Tuesday, March 06, 2007

What a difference a Democratic Senate makes

The Senate has voted to permit airport screeners to unionize--the same right that almost all other federal civil servants have had for decades. The vote was 51-46; I strongly suspect that it was pretty much along party lines (at least one Repub must have crossed over, because Tim Johnson (D-SD) is still hors de combat), and there's little doubt that the President will veto the bill if he can, should it come to his desk. The provision is part of broad anti-terrorism bill, so Bush might have to swallow hard and permit it to become law.

Anti-union forces in the Senate have not found themselves bound by scruples or honesty on this measure. For instance, Sen. Richard Burr (R-NC) said, "Terrorists don't go on strike. Terrorists don't call their union to negotiate before they attack." The senator seems to have forgotten that unionized federal workers are not permitted to go on strike. He might also consider whether the right to join together to advance worker rights is one of the things that is supposed to set us apart from the terrorists.

Similarly, Repub leader Mitch McConnell (KY), a man who gives new meaning to the word "slimy," said "We're not going to let big labor compromise national security." I'm sure that's going to endear him to all the unionized workers to build our planes, tanks, guns and ships. Sen. McConnell doesn't bother to note that despite it's name, the Transportation Security Administration is not a law enforcement agency. Screeners are not armed and have no power to arrest anyone or even to stop someone who runs through a security checkpoint or a
gate. They must call on law enforcement--generally local police--for that.

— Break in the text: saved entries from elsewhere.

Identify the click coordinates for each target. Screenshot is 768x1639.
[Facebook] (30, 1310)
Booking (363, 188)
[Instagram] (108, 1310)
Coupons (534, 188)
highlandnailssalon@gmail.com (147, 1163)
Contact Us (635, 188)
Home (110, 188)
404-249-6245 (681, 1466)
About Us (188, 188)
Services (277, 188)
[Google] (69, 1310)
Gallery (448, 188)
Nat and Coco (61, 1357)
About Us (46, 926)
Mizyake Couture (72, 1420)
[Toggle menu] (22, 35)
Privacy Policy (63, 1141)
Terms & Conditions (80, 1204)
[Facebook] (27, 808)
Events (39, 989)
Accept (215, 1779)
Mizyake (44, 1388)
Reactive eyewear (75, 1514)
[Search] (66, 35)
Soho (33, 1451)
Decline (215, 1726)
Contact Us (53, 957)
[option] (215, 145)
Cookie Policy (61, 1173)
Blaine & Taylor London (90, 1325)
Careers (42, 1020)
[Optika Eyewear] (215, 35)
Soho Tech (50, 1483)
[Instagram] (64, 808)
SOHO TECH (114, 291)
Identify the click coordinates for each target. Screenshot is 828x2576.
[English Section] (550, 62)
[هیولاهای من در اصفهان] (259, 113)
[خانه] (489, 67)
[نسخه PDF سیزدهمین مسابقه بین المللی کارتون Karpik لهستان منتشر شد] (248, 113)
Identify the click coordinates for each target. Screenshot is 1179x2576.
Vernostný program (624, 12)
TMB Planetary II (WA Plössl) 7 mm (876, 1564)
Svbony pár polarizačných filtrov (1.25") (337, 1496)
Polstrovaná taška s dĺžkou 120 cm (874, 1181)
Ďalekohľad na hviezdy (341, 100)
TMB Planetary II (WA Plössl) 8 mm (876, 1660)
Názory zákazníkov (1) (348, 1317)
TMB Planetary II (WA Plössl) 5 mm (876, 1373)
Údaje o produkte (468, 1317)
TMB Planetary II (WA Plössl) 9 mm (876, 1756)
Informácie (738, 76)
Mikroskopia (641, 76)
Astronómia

TSA has been a deeply troubled agency. Complaints of favoritism, discrimination and incompetence have been legion. To take one instance, the entire Massachusetts congressional delegation signed a letter to the TSA administrator noting that more than 200 complaints of discrimination had been lodged about TSA's Boston operation.

A union might well improve the operation of the agency by reducing the number of complaints, and thus actually enhance security. But don't expect the mad-dog union-busters of the GOP to acknowledge that.

Editorial Note: The original post should have noted that your editor represents two TSA employees in his career as a lawyer.